Ueshiba Morihei Senseï est le fondateur de l’aïkido. Il manifesta tout au long de sa vie un profond intérêt pour le budo et la spiritualité. C’est à partir de l’étude des anciens budo à mains nues et des arts du sabre qu’il développa l’aïkido dès 1923. Dès la fin des années 40, il prit une orientation décisive. Il voulait que l’aïkido ait avant tout une fin spirituelle, expérimentée au travers des techniques du budo. Morihei Ueshiba est décédé en 1969 à l’âge de 86 ans. C’est essentiellement après sa mort, que son art s’est répandu sur les cinq continents.

 

 

 

 

 

 

Hikitsuchi Michio Senseï


Hikitsuchi Michio Senseï est né en 1923. Il commença la pratique des arts martiaux à l’âge de 9 ans. A 14 ans, il rencontra pour la première fois le fondateur de l’aïkido, dont il sera l’élève durant 40 ans. De celui-ci, il a reçu le grade le plus élevé, 10e Dan, en 1969, quelques mois avant le décès du fondateur. Dans le même contexte, il a également reçu la transmission du maniement du bâton long de l’aïkido (Masakatsu Bô-jutsu), et l’autorisation écrite d’enseigner cette pratique, de même que du maniement du sabre (Choshikubaï no ken). Maître Hikitsuchi vivait à Shingu, petite ville du Wakayama-Ken au Japon. Il est décédé le 2 février 2004.

 

 

 

 

 

Anno Motomichi Senseï


Anno Motomichi Senseï 8 ème DAN a repris la charge de Dojo Cho (chef et responsable ) du KUMANO JUKU DOJO de Shingu, après la disparition de Hikitsuchi senseï. Depuis de très nombreuses années, il était le chef des instructeurs de ce dojo Shihanbu cho. Il est né en 1931. Fin mars 2013, il a quitté la fonction de Dojo Cho. Il a reçu du fondateur de l'Aïkido le 6ème DAN. Il a reçu le 8ème DAN en 1978. Il enseigne avec générosité et un exceptionnel charisme.

 

 

 

 

 

 

Kumano Juku Dojo


L’aikido            Le Dojo Cho du Kumano Juku dojo de Shingu est Sugawa Senseï, il à succèdé à Anno senseï en mars 2013.

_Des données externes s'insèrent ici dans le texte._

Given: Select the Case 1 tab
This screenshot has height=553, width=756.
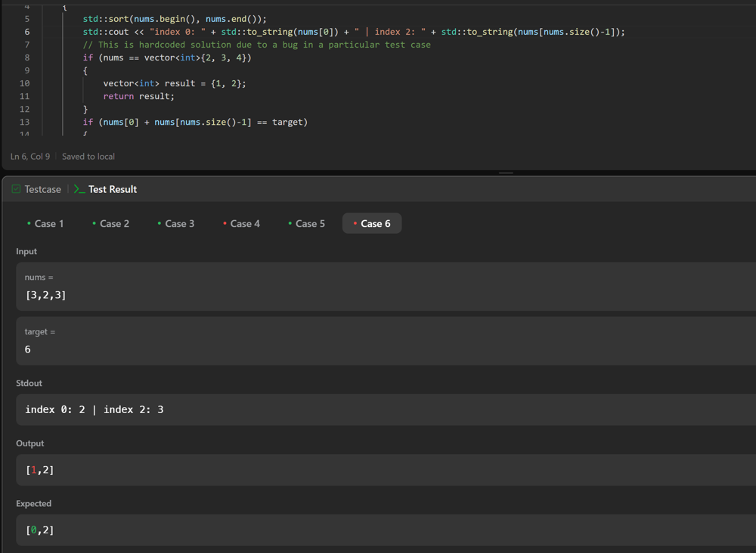Looking at the screenshot, I should (x=45, y=223).

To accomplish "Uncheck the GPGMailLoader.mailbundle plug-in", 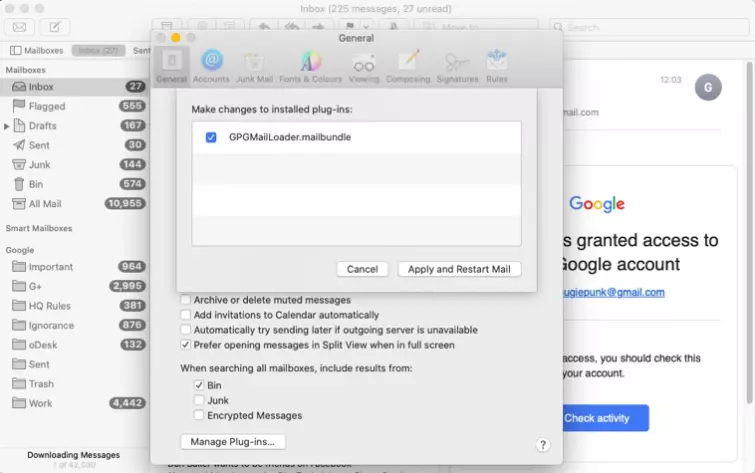I will click(x=211, y=137).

            Les principaux Shihan sont Tasaka senseï, Nishi senseï et Kuribayashi senseï.


C'est en avril 1990 que le dojo à été ouvert.

Après 19 ans d'existance, le dojo WAKO, a déménagé en octobre 2009 au n° 14 bis, rue Giuseppe Motta, 1202 Genève. C'est un lieu consacré à l'aïkido.

« Le dojo d’Aïkido est un endroit sacré où nous nous exerçons à purifier nos vies et à polir notre corps et notre cœur. C’est l’endroit de la voie, de la vie honorable où on s’entraîne à la technique de la danse ronde et magnifique qui crée le courant».

Hikitsuchi Senseï

Jean-Charles Wälti et WAKO sont affiliés au Kumano Juku Dojo de Shingu (Japon).